→ **WHAT NEEDS TO BE DONE**:
In the records below, find the line that contains "You are a GUI". Retype that line and all the lines after it through the end, leaving out the pictures.

───── STORED DATA ─────

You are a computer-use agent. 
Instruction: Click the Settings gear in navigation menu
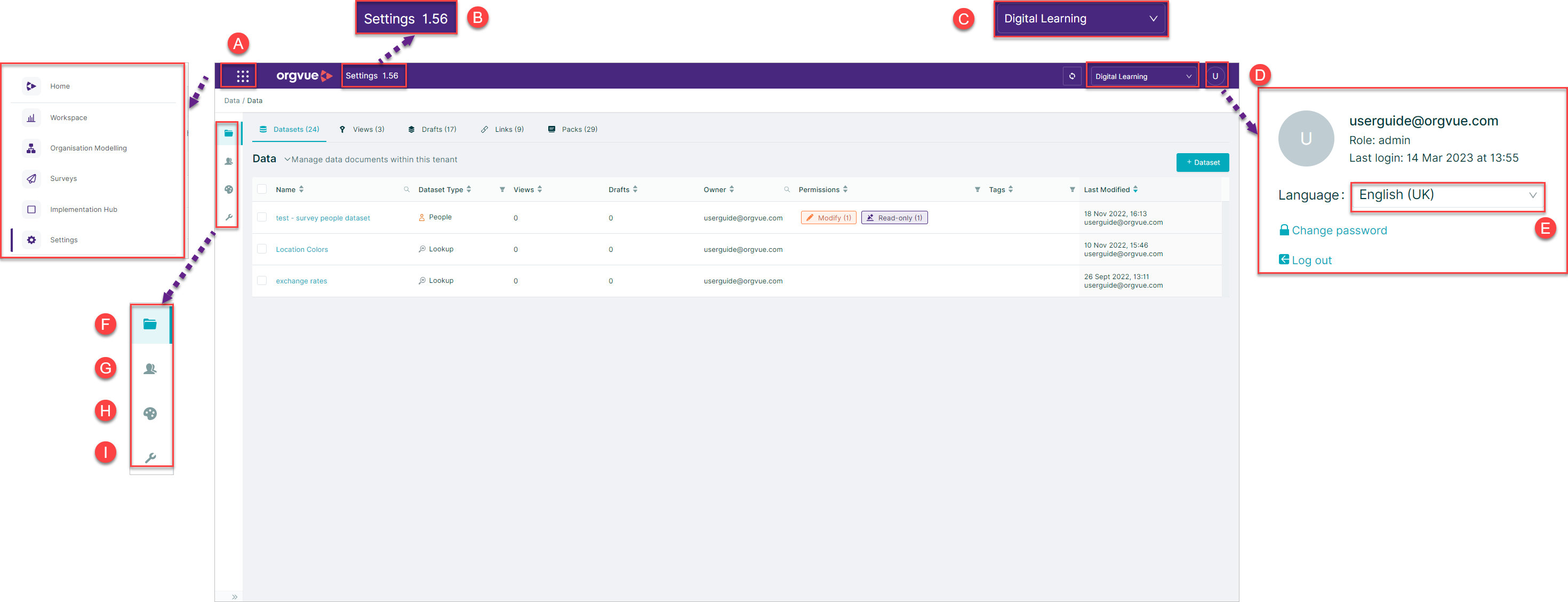(31, 240)

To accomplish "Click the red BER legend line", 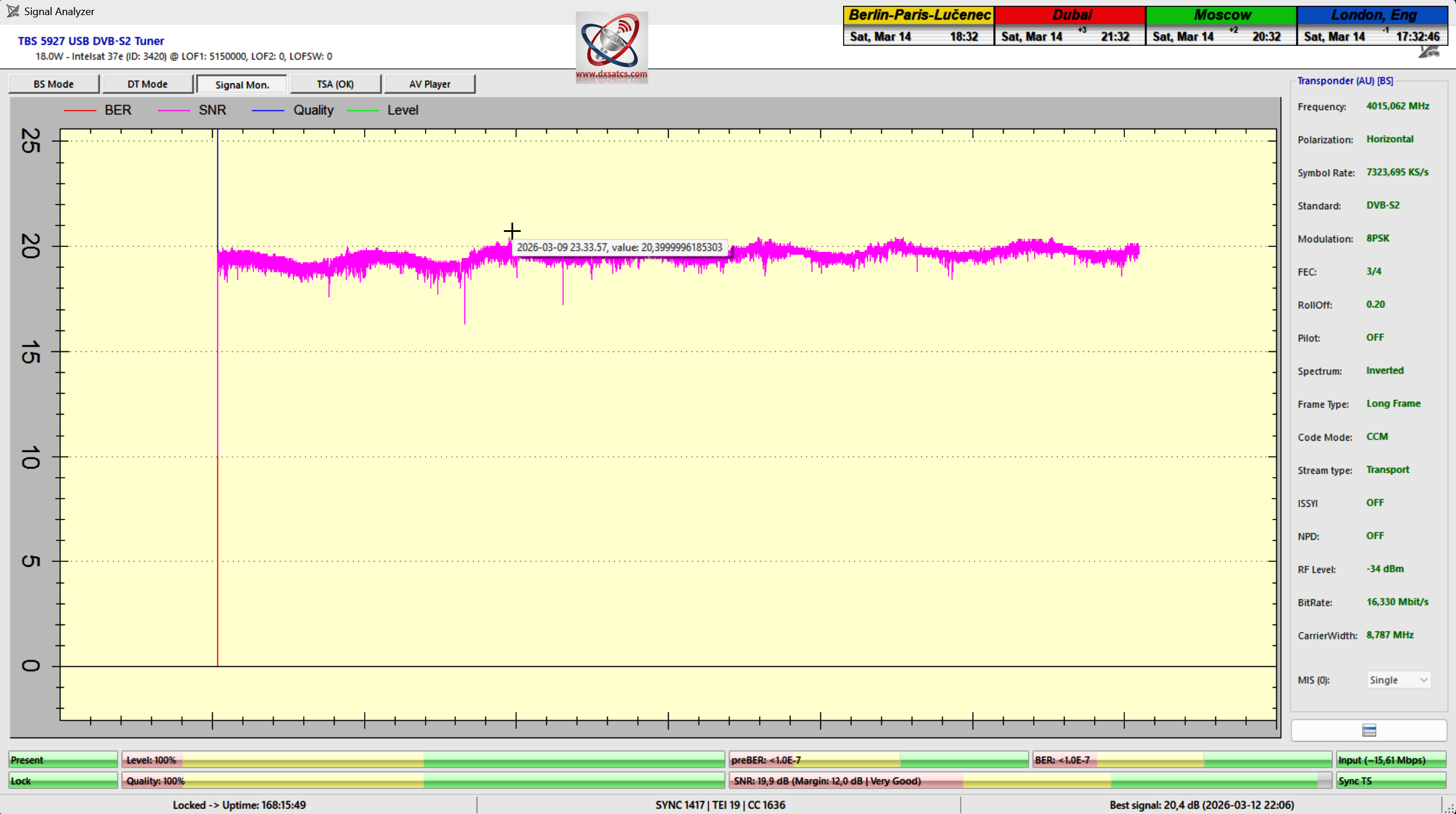I will point(80,110).
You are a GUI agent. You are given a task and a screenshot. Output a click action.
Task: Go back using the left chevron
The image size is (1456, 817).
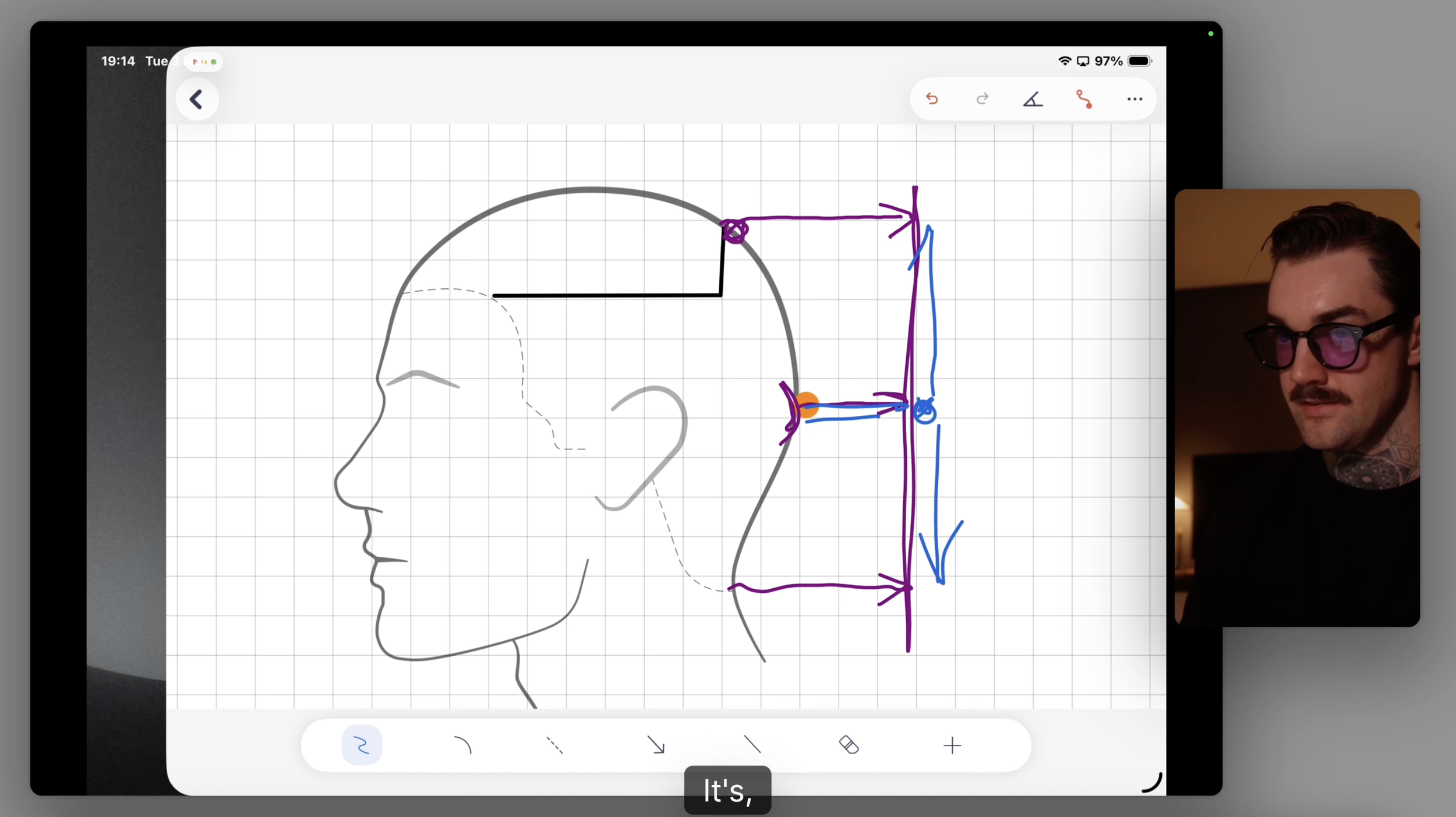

─────

→ **ANSWER SECTION**:
You are a GUI agent. You are given a task and a screenshot. Output a click action.
Task: Go back using the left chevron
The image size is (1456, 817).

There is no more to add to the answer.